Exercise text —
>>

Wrapping styled text — AnsiTextWrap

AnsiTextWrap.Wrap is word-wrap that measures width by rendered glyph only. Embedded ANSI escape sequences — SGR color/attributes, cursor moves, OSC hyperlinks and text sizing, DCS, SS3 — contribute zero columns but are preserved verbatim in their original positions. The result is wrapped text whose styling survives the split.

using Cursorial.Text;

string styled = "\x1b[31mThe quick brown fox jumps over the lazy dog\x1b[0m";

// Wrap to 20 columns; the red SGR sequence passes through and stays in effect across lines.
string wrapped = AnsiTextWrap.Wrap(styled, columns: 20);

// Output (the \x1b[31m / \x1b[0m are preserved in place):
//   The quick brown fox
//   jumps over the lazy
//   dog

Width is measured with the same grapheme-cluster accounting as GraphemeWidth.ClusterWidth, so emoji-with-modifiers, ZWJ sequences, and CJK glyphs are wrapped on correct boundaries.

Hard line breaks in the source (\n, \r, or \r\n) are honored as a single break each. Word-break opportunities are ASCII spaces and tabs.

Options — WrapOptions

The simple overload Wrap(text, columns) uses all defaults. Pass a WrapOptions to override. It's a readonly record struct; default(WrapOptions) and new WrapOptions() both mean "all defaults", so you can set only the fields you care about with object-initializer syntax:

string wrapped = AnsiTextWrap.Wrap(text, columns: 40, new WrapOptions
{
    NewLine = "\r\n",          // raw-mode terminals (OPOST off) want CR-LF
    BreakLongWords = true,     // split a word that's wider than the column limit
    TrimTrailingSpaces = true, // drop trailing spaces so lines end flush
});
  • BreakLongWords (default true) — when a single word exceeds the column limit, break it at the column boundary instead of overflowing. Set false to let an over-long word run past the limit intact (useful for URLs or paths you don't want fractured).
  • NewLine (default "\n") — the separator inserted between wrapped lines. Raw-mode terminal output (with OPOST disabled) typically needs "\r\n".

<<

What needs to be done — Rewrite the paragraph of the AnsiTextWrap text above that begins "AnsiTextWrap.Wrap is word-wrap" as a short bulleted list, keeping its main facts.

Supplied information —

>>

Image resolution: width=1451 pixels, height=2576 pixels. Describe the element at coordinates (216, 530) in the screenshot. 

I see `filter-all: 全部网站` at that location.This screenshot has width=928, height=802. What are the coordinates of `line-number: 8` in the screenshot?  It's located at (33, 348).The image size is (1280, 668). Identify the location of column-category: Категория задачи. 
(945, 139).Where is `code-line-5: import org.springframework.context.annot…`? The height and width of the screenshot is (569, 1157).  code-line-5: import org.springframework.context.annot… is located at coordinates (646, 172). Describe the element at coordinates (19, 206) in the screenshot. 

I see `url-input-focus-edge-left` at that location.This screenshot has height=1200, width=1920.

<<

Solved exercise —
- AnsiTextWrap.Wrap word-wraps text, measuring width only by rendered glyphs.
- Embedded ANSI escape sequences (SGR color/attributes, cursor moves, OSC hyperlinks and text sizing, DCS, SS3) count as zero columns.
- Those sequences stay unchanged in their original positions.
- The wrapped text keeps its styling across line breaks.